>>>>

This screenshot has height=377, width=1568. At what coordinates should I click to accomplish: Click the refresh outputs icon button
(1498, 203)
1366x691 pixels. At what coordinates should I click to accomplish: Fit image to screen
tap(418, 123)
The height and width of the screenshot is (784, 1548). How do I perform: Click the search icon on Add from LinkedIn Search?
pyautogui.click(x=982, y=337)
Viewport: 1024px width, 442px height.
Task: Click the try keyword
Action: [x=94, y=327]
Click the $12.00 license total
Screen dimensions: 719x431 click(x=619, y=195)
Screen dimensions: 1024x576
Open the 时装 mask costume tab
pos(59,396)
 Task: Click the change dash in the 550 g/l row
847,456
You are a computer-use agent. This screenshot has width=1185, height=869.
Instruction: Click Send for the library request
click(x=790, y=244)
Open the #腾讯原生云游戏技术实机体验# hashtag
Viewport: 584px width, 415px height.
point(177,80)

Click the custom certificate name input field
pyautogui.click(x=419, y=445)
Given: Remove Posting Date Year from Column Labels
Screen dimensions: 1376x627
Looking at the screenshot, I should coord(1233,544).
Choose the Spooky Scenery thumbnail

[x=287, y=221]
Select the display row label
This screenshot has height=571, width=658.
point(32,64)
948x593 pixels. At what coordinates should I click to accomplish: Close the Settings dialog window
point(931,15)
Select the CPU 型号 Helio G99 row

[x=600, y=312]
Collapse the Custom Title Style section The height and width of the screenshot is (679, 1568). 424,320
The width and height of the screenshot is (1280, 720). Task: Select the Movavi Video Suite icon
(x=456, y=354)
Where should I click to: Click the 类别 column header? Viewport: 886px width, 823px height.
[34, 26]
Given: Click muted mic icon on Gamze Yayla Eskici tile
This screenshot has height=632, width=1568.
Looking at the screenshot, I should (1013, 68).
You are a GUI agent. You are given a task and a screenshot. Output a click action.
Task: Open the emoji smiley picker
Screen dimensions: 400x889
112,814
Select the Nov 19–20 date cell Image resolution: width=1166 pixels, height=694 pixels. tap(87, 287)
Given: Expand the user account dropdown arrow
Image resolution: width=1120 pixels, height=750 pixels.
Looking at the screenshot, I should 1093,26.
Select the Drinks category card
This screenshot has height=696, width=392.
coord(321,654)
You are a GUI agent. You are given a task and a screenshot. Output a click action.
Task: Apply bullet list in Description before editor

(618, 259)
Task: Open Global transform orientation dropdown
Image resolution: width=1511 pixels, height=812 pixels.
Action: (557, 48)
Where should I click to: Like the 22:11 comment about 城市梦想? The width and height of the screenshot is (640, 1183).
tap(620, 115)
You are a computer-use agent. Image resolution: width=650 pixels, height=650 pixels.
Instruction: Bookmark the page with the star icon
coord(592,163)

<<<<

#### Work to be completed
Each entry must be output exactly as it was written.

#### Completed task
This screenshot has height=377, width=1568. At what coordinates should I click to accomplish: Click the refresh outputs icon button
(1498, 203)
1366x691 pixels. At what coordinates should I click to accomplish: Fit image to screen
tap(418, 123)
The height and width of the screenshot is (784, 1548). How do I perform: Click the search icon on Add from LinkedIn Search?
pyautogui.click(x=982, y=337)
Viewport: 1024px width, 442px height.
Task: Click the try keyword
Action: [x=94, y=327]
Click the $12.00 license total
Screen dimensions: 719x431 click(x=619, y=195)
Screen dimensions: 1024x576
Open the 时装 mask costume tab
pos(59,396)
 Task: Click the change dash in the 550 g/l row
847,456
You are a computer-use agent. This screenshot has width=1185, height=869.
Instruction: Click Send for the library request
click(x=790, y=244)
Open the #腾讯原生云游戏技术实机体验# hashtag
Viewport: 584px width, 415px height.
point(177,80)

Click the custom certificate name input field
pyautogui.click(x=419, y=445)
Given: Remove Posting Date Year from Column Labels
Screen dimensions: 1376x627
Looking at the screenshot, I should coord(1233,544).
Choose the Spooky Scenery thumbnail

[x=287, y=221]
Select the display row label
This screenshot has height=571, width=658.
point(32,64)
948x593 pixels. At what coordinates should I click to accomplish: Close the Settings dialog window
point(931,15)
Select the CPU 型号 Helio G99 row

[x=600, y=312]
Collapse the Custom Title Style section The height and width of the screenshot is (679, 1568). 424,320
The width and height of the screenshot is (1280, 720). Task: Select the Movavi Video Suite icon
(x=456, y=354)
Where should I click to: Click the 类别 column header? Viewport: 886px width, 823px height.
[34, 26]
Given: Click muted mic icon on Gamze Yayla Eskici tile
This screenshot has height=632, width=1568.
Looking at the screenshot, I should (1013, 68).
You are a GUI agent. You are given a task and a screenshot. Output a click action.
Task: Open the emoji smiley picker
Screen dimensions: 400x889
112,814
Select the Nov 19–20 date cell Image resolution: width=1166 pixels, height=694 pixels. tap(87, 287)
Given: Expand the user account dropdown arrow
Image resolution: width=1120 pixels, height=750 pixels.
Looking at the screenshot, I should 1093,26.
Select the Drinks category card
This screenshot has height=696, width=392.
coord(321,654)
You are a GUI agent. You are given a task and a screenshot. Output a click action.
Task: Apply bullet list in Description before editor

(618, 259)
Task: Open Global transform orientation dropdown
Image resolution: width=1511 pixels, height=812 pixels.
Action: (557, 48)
Where should I click to: Like the 22:11 comment about 城市梦想? The width and height of the screenshot is (640, 1183).
tap(620, 115)
You are a computer-use agent. Image resolution: width=650 pixels, height=650 pixels.
Instruction: Bookmark the page with the star icon
coord(592,163)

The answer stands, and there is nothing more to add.